BACKGROUND: Cannabis use is a global public health issue associated with increased risks of developing mental health disorders, especially in young people. We aimed to investigate the relationships between cannabis exposure and risks of receiving mental illness diagnoses or treatment as outcomes.
METHODS: A population based, retrospective, open cohort study using patients recorded in 'IQVIA medical research data', a UK primary care database. Read codes were used to confirm patients with recorded exposure to cannabis use who were matched up to two unexposed patients. We examined the risk of developing three categories of mental ill health: depression, anxiety or serious mental illness (SMI).

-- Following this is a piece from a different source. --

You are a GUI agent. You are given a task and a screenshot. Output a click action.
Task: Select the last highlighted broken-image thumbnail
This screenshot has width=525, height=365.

RESULTS: At study entry, the exposed cohort had an increased likelihood of having experienced mental ill health [odds ratio (OR) 4.13; 95% confidence interval (CI) 3.99-4.27] and mental ill health-related prescription (OR 2.95; 95% CI 2.86-3.05) compared to the unexposed group. During the study period we found that exposure to cannabis was associated with an increased risk of developing any mental disorder [adjusted hazard ratio (aHR) 2.73; 95% CI 2.59-2.88], also noted when examining by subtype of disorder: anxiety (aHR 2.46; 95% CI 2.29-2.64), depression (aHR 2.34; 95% CI 2.20-2.49) and SMI (aHR 6.41; 95% CI 5.42-7.57). These results remained robust in sensitivity analyses.
CONCLUSION: These findings point to the potential need for a public health approach to the management of people misusing cannabis. However, there is a gross under-recording of cannabis use in GP records, as seen by the prevalence of recorded cannabis exposure substantially lower than self-reported survey records.